Independent petroleum marketers have called on the Federal Government to restore their right to import petroleum products directly, saying pump prices for Premium Motor Spirit (PMS) could drop below ₦800 per litre if market conditions allow.
The National President of the Independent Petroleum Marketers Association of Nigeria (IPMAN), Abubakar Maigandi, made the appeal on Monday at a stakeholders’ meeting on cost-reflective petrol pricing held at the headquarters of the Nigerian Midstream and Downstream Petroleum Regulatory Authority (NMDPRA) in Abuja.
The meeting was called by the Federal Government amid concerns that falling global crude oil prices had not led to a corresponding drop in domestic petrol prices.

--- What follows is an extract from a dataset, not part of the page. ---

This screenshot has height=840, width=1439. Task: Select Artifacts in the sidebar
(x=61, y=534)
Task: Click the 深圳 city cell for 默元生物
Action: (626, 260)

Maigandi asked the government to let independent marketers import petrol directly while continuing to support local refining capacity, including the Dangote Petroleum Refinery. He said IPMAN wanted to buy products directly from Dangote and, where necessary, import independently, while pushing government to strengthen local refining.
He disclosed that marketers had already cut pump prices by about ₦125 per litre nationwide and were ready to cut further as supply costs eased, adding that prices were being adjusted gradually — much as they had risen gradually. He said marketers were prepared to bring prices below ₦800, not just ₦900, depending on purchase costs from private depots and the Dangote refinery. He also welcomed Dangote’s decision to allow independent marketers to buy directly from the refinery, saying Nigerians would soon feel the impact on pricing.
The Minister of State for Petroleum Resources, Heineken Lokpobiri, said after the meeting that government was concerned petrol prices had not fallen in step with global crude prices. He said talks with marketers and downstream operators were frank and ongoing, aimed at ensuring lower crude costs translate to cheaper pump prices. He noted marketers argued crude was still trading above $90 a barrel, but questioned why prices hadn’t dropped as sharply as they had risen when Brent crude exceeded $118 a barrel.
According to Lokpobiri, government relayed consumer concerns to operators, who promised to return with concrete proposals to lower PMS prices. He declined to give a timeline for when Nigerians should expect relief, saying only that discussions were continuing.
NMDPRA Chief Executive Officer, Farouk Ahmed, said deregulation must not be used to distort the market or exploit consumers. He pointed to a recent similar dialogue on the domestic gas sector that had already led to a significant drop in LPG prices, saying he expected further reductions in coming weeks. He acknowledged global crude prices had eased considerably but said domestic retail prices had yet to reflect that shift, adding that the regulator would work with operators to understand bottlenecks behind the gap. He stressed that deregulation was meant to drive efficiency and protect public interest, not enable unfair pricing, and called for a transparent system where market gains reach consumers.
The meeting brought together the Federal Competition and Consumer Protection Commission, IPMAN, the Major Energy Marketers Association of Nigeria, depot and retailer associations, road transport operators, and major industry players including TotalEnergies, Eterna Plc, Matrix Energy Group, and representatives of the Dangote refinery.